Isoform-specific differences in the potencies of murine protein kinase inhibitors are due to nonconserved amino-terminal residues.

We provide here a detailed characterization of two isoforms of the protein kinase inhibitor (PKI) protein of cAMP-dependent protein kinase that have dramatically different inhibition constants. Murine PKI beta 1 possesses a 32-fold higher Ki than murine PKI alpha as determined by Henderson analysis. This finding led to the investigation of C subunit.PKI interactions involving nonconserved regions in the carboxyl and amino termini of murine PKI alpha and PKI beta 1. Chimeric cDNAs coding for amino acid sequences from both PKI isoforms were constructed and expressed in bacteria. Surprisingly, exchanging the carboxyl-terminal two-thirds of PKI alpha and PKI beta 1 has relatively little effect on the inhibition constants of the two isoforms. Similarly, introducing amino acid residues corresponding to a beta-turn region of PKI alpha into PKI beta 1 fails to lower PKI beta 1 inhibition constants.

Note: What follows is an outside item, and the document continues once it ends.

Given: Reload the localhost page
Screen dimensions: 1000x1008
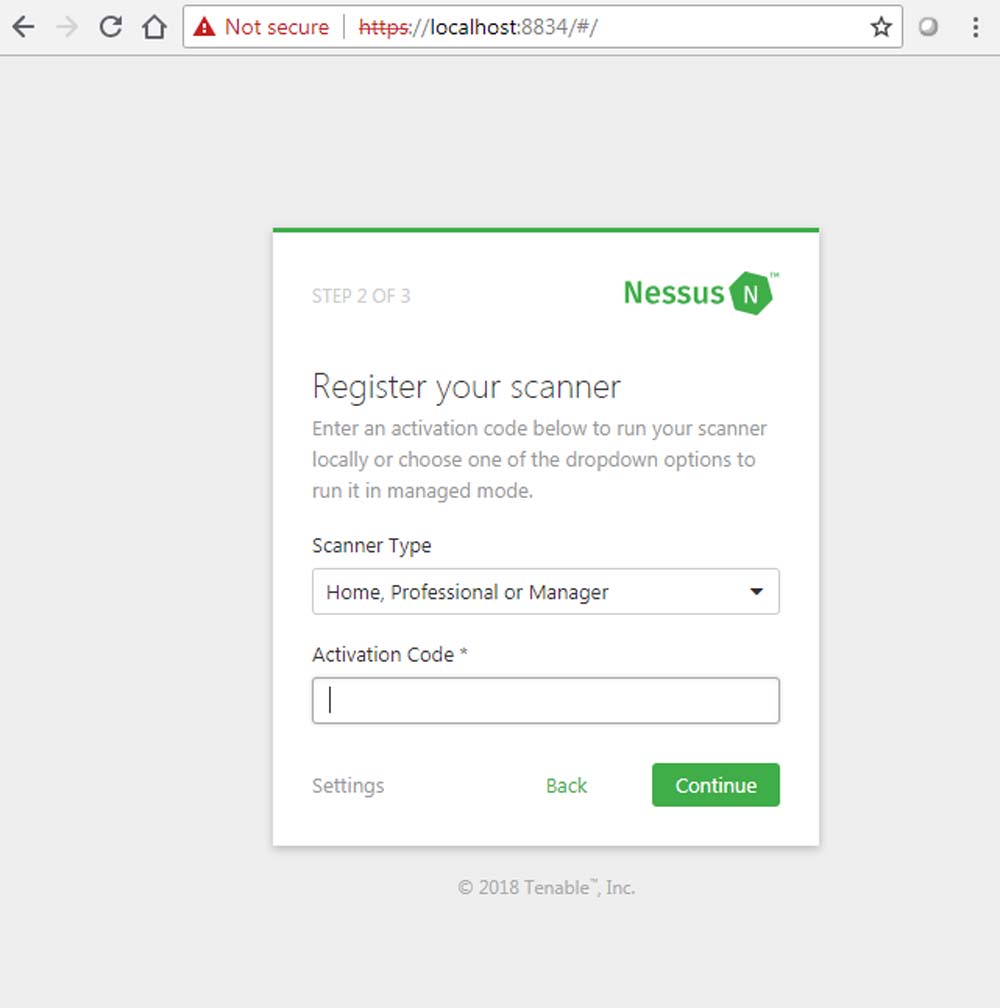Looking at the screenshot, I should coord(111,27).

However, introducing the amino-terminal alpha-helical region of PKI alpha into PKI beta 1 reduces the Ki and IC50 of PKI beta 1 to values identical with full length PKI alpha. Site-directed mutagenesis of specific residues within this region implicates the presence of a tyrosine at position 7 in PKI alpha as a major contributor to its enhanced inhibitory potency. The results of this study suggest that variations in C subunit.PKI interactions within an amino-terminal alpha-helix provide a major mechanism for altering the inhibitory properties of PKI isoforms.